Make a word-for-word copy of the entries below from their first line through the line with "Click the small", and add nothing.
━━━ Data for this exercise ━━━
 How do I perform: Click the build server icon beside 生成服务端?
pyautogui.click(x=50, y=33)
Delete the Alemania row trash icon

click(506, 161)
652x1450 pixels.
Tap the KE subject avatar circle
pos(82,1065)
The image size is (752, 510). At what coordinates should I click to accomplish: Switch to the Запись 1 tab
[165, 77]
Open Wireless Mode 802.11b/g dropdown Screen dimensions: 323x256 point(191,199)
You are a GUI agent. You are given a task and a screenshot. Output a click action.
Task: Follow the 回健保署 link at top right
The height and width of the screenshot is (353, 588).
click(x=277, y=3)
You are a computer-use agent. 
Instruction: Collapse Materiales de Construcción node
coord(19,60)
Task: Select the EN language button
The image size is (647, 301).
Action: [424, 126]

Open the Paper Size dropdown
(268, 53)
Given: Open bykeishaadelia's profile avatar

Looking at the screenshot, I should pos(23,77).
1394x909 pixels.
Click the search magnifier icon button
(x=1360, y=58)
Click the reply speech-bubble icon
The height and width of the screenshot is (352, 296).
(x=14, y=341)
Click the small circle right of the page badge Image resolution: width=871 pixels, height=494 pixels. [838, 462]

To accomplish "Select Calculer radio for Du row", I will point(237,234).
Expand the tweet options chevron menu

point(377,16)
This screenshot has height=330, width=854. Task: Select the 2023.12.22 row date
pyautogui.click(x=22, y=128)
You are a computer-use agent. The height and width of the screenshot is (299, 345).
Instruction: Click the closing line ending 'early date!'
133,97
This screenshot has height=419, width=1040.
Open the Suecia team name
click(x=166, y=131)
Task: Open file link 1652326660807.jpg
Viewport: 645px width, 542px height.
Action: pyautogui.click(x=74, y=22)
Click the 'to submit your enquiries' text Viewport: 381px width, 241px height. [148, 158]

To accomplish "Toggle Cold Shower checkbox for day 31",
━━━
§ Problem solution:
 How do I perform: Click the build server icon beside 生成服务端?
pyautogui.click(x=50, y=33)
Delete the Alemania row trash icon

click(506, 161)
652x1450 pixels.
Tap the KE subject avatar circle
pos(82,1065)
The image size is (752, 510). At what coordinates should I click to accomplish: Switch to the Запись 1 tab
[165, 77]
Open Wireless Mode 802.11b/g dropdown Screen dimensions: 323x256 point(191,199)
You are a GUI agent. You are given a task and a screenshot. Output a click action.
Task: Follow the 回健保署 link at top right
The height and width of the screenshot is (353, 588).
click(x=277, y=3)
You are a computer-use agent. 
Instruction: Collapse Materiales de Construcción node
coord(19,60)
Task: Select the EN language button
The image size is (647, 301).
Action: [424, 126]

Open the Paper Size dropdown
(268, 53)
Given: Open bykeishaadelia's profile avatar

Looking at the screenshot, I should pos(23,77).
1394x909 pixels.
Click the search magnifier icon button
(x=1360, y=58)
Click the reply speech-bubble icon
The height and width of the screenshot is (352, 296).
(x=14, y=341)
Click the small circle right of the page badge Image resolution: width=871 pixels, height=494 pixels. [838, 462]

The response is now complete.